So, I’ve been working on the same piece for a while now (the Chaffey Letters from the Ontario City Library that I mentioned in my last blog post) and I’ve been thinking about the work we do by digitizing these documents. The Chaffey Letters are composed of very thin and fragile paper that over time have begun to rip and degrade. As you can see in the picture, the paper has ripped in the sections that were written with ink. The ink was perhaps a very potent and thick ink because it has smudged heavily, making the beautiful handwriting a bit unreadable, but it is also the only parts on the paper that have ripped (it makes for quite an interesting image, aesthetically).
Some of the only words I have been able to distinguish have been the sign off of almost each letter: “Yours Truly, Chaffey” the last word I cannot completely distinguish. I, personally, think it looks as though it says “bro” but considering these are documents from The Ontario Colony Land Company I think I might be just a little off (just a little).
To continue what I first said, I have been thinking about what digitizing does for sources like these and people who access them.
Without the work of the CLIRWater project and those alike, the fast-paced modern world we live in would leave in the dust documents such as these.
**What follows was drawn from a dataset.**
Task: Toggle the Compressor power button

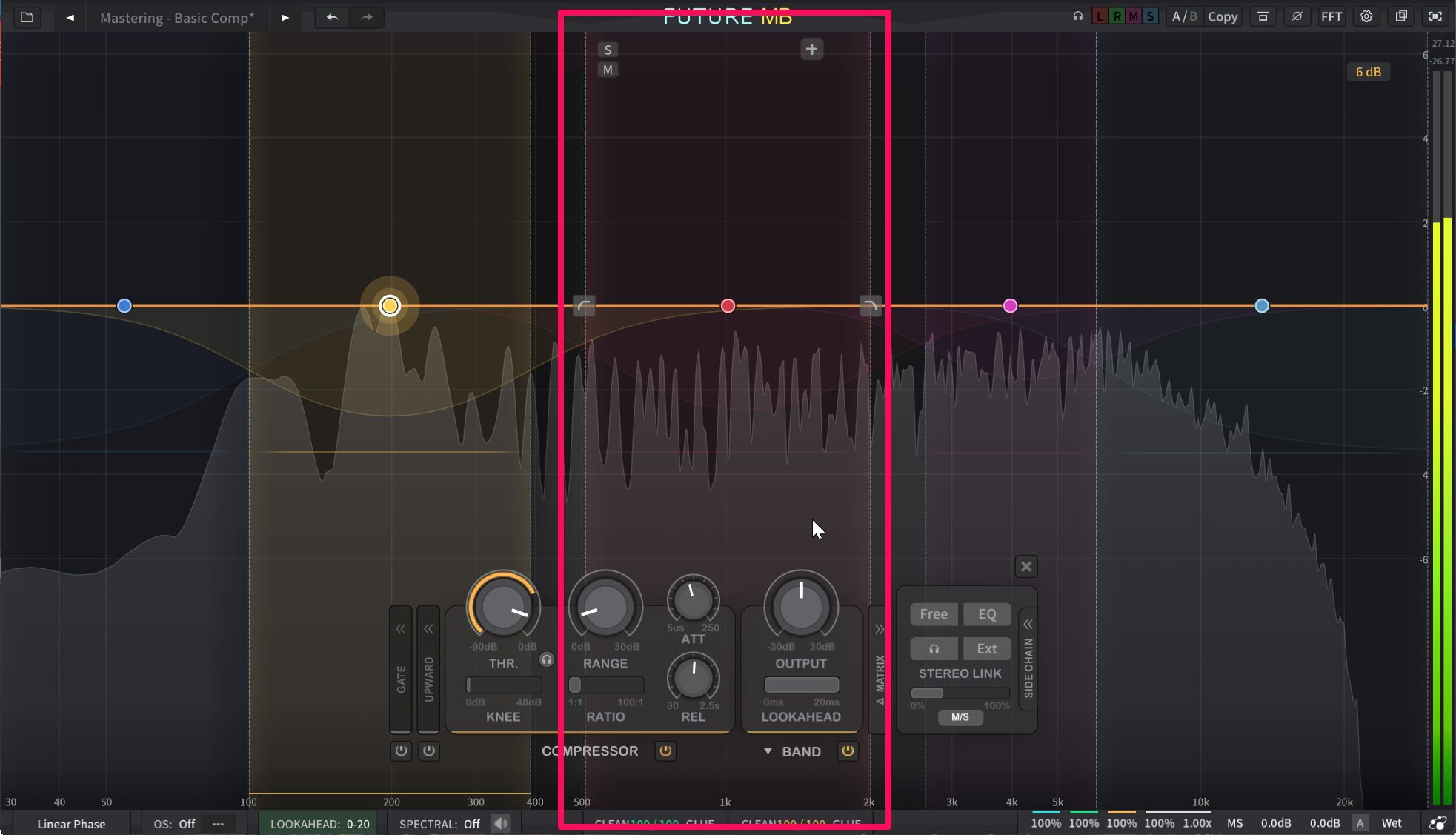Action: pos(665,751)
It may seem a bit sad or odd to think that so many individuals do not access physical sources like these, but expect their presence online. I like to believe that it is a sort of compromise. We allow the people of the ever so quick internet to access hand-written, historical, archival, beautiful documents that have come to shape today, but also we are giving new life to documents that are in many ways, dying. Although many are preserved and treated properly so as to assure that these documents stay intact and useful for year and years to come, they do not have the longevity as physical pieces in comparison to these documents as sources on the net (the internet). It is sort of resurrection. These very documents in specific have affected the very area we students, employees, workers, etc. are in. Seems a bit corny, but it does shed light on the special-ness of these documents and the importance to keep them around and accessible.